**EXERCISE INPUT:**
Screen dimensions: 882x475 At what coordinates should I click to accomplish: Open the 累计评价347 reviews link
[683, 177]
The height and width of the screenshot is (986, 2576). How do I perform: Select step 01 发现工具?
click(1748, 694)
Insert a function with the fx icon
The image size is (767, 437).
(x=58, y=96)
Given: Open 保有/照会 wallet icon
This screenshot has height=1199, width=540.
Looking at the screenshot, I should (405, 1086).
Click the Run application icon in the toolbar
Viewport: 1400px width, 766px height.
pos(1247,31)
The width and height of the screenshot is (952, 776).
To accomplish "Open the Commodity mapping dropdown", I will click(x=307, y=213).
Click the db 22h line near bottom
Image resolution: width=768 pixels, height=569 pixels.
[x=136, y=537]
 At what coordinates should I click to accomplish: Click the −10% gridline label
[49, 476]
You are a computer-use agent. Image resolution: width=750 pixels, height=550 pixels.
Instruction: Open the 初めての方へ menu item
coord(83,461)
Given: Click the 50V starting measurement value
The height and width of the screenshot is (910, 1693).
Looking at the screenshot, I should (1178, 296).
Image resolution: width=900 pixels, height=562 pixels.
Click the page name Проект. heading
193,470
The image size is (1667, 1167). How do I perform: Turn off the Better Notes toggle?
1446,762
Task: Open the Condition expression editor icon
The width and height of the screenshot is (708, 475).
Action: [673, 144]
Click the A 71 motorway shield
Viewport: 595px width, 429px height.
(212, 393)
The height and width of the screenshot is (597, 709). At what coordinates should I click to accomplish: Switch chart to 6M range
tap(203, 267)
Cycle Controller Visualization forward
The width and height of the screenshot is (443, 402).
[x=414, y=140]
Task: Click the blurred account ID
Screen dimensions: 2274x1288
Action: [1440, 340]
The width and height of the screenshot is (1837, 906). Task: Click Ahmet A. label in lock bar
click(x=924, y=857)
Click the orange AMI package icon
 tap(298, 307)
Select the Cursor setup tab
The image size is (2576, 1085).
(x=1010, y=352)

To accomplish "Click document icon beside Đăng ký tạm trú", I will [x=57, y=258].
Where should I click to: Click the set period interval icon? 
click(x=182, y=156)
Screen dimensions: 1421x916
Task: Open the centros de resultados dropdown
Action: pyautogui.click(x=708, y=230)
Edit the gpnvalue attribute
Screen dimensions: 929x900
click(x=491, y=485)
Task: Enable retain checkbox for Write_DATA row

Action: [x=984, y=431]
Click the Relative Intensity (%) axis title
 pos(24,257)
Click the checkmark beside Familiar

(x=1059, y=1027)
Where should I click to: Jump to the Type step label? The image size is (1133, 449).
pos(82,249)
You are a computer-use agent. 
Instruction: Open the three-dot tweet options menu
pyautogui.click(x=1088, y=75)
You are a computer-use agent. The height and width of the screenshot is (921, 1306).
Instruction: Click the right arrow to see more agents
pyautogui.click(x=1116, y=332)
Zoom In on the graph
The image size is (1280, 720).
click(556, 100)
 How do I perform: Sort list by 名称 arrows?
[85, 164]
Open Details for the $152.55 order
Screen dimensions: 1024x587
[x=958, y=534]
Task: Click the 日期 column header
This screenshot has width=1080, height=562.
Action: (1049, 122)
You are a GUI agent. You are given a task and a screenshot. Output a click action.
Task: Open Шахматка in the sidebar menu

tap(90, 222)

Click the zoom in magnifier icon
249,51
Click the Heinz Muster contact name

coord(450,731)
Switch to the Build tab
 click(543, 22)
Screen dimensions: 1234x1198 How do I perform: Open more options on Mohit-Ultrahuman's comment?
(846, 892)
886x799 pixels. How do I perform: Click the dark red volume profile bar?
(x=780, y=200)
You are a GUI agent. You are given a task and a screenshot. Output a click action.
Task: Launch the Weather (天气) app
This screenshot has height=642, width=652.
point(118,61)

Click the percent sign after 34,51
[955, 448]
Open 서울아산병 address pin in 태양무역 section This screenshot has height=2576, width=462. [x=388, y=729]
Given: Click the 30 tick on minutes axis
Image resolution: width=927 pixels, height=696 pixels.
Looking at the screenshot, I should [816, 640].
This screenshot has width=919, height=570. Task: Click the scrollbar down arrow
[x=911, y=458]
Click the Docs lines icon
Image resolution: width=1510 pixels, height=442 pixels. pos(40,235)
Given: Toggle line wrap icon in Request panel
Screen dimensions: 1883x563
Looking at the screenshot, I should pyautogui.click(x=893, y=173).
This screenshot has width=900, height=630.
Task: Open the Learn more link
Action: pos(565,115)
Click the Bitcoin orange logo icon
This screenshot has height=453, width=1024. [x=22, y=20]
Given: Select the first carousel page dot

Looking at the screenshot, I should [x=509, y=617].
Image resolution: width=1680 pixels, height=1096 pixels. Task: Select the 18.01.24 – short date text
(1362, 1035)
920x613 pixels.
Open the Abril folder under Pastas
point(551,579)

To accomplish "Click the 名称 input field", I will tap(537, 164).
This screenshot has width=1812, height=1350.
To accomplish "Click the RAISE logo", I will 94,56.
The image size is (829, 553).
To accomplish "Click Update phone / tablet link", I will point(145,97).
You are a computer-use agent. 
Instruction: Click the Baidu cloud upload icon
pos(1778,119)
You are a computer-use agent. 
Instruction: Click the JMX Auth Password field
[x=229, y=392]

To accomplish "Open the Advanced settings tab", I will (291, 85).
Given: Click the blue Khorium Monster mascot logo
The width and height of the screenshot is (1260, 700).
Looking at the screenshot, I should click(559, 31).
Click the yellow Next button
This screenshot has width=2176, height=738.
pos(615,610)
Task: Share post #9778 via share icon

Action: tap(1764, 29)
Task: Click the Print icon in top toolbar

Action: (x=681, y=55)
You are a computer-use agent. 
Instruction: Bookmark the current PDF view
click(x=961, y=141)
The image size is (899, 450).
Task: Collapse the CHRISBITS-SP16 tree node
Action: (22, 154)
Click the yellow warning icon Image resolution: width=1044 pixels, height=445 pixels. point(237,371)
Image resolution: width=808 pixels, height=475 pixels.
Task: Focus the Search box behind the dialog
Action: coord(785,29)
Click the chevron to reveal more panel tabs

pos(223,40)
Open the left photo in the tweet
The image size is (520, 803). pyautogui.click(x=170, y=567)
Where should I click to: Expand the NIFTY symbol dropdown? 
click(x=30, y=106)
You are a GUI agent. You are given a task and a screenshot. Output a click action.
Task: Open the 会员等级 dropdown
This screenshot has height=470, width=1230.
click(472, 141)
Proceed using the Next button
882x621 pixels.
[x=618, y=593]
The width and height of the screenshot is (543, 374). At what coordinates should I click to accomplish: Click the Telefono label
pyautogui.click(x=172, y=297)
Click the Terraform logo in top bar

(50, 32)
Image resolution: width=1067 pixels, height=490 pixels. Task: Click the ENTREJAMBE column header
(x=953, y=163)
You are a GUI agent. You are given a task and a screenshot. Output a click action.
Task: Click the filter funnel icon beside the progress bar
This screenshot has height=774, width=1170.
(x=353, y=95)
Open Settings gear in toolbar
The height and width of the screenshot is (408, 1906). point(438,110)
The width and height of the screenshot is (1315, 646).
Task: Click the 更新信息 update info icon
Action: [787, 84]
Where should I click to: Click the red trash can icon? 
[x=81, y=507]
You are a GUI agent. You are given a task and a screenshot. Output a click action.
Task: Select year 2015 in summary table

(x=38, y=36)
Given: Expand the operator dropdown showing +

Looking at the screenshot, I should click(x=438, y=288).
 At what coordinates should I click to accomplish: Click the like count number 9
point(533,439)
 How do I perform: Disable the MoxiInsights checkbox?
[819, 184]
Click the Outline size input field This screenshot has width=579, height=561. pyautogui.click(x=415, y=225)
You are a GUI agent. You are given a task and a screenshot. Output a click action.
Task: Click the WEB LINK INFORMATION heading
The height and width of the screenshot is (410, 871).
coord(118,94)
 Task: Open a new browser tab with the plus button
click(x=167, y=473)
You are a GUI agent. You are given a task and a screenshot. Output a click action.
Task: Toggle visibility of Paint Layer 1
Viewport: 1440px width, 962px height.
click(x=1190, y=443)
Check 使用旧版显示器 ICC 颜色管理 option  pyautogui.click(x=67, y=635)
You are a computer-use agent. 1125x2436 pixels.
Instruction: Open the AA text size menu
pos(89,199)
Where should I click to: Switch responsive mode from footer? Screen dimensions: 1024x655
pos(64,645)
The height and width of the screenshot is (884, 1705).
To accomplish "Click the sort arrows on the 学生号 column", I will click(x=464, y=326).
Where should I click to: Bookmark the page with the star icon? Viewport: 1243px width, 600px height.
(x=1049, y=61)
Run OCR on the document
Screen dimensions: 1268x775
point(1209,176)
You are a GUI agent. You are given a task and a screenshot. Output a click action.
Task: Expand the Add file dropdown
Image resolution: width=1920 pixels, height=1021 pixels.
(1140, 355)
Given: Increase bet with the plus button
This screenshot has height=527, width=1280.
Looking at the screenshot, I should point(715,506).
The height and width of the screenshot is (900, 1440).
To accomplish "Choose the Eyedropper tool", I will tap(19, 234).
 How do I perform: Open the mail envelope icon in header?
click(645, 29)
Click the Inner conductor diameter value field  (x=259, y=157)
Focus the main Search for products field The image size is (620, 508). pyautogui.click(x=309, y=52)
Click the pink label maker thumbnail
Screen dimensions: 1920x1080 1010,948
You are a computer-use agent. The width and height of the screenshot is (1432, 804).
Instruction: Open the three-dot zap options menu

**PROBLEM TO WORK ON:** Write out, from the lines above, only those from the line with "Task: Click the blurred account ID" to the line with "You are a computer-use agent. The height", exactly as given, including the first and the last.

**ANSWER AREA:**
Task: Click the blurred account ID
Screen dimensions: 2274x1288
Action: [1440, 340]
The width and height of the screenshot is (1837, 906). Task: Click Ahmet A. label in lock bar
click(x=924, y=857)
Click the orange AMI package icon
 tap(298, 307)
Select the Cursor setup tab
The image size is (2576, 1085).
(x=1010, y=352)

To accomplish "Click document icon beside Đăng ký tạm trú", I will [x=57, y=258].
Where should I click to: Click the set period interval icon? 
click(x=182, y=156)
Screen dimensions: 1421x916
Task: Open the centros de resultados dropdown
Action: pyautogui.click(x=708, y=230)
Edit the gpnvalue attribute
Screen dimensions: 929x900
click(x=491, y=485)
Task: Enable retain checkbox for Write_DATA row

Action: [x=984, y=431]
Click the Relative Intensity (%) axis title
 pos(24,257)
Click the checkmark beside Familiar

(x=1059, y=1027)
Where should I click to: Jump to the Type step label? The image size is (1133, 449).
pos(82,249)
You are a computer-use agent. 
Instruction: Open the three-dot tweet options menu
pyautogui.click(x=1088, y=75)
You are a computer-use agent. The height and width of the screenshot is (921, 1306).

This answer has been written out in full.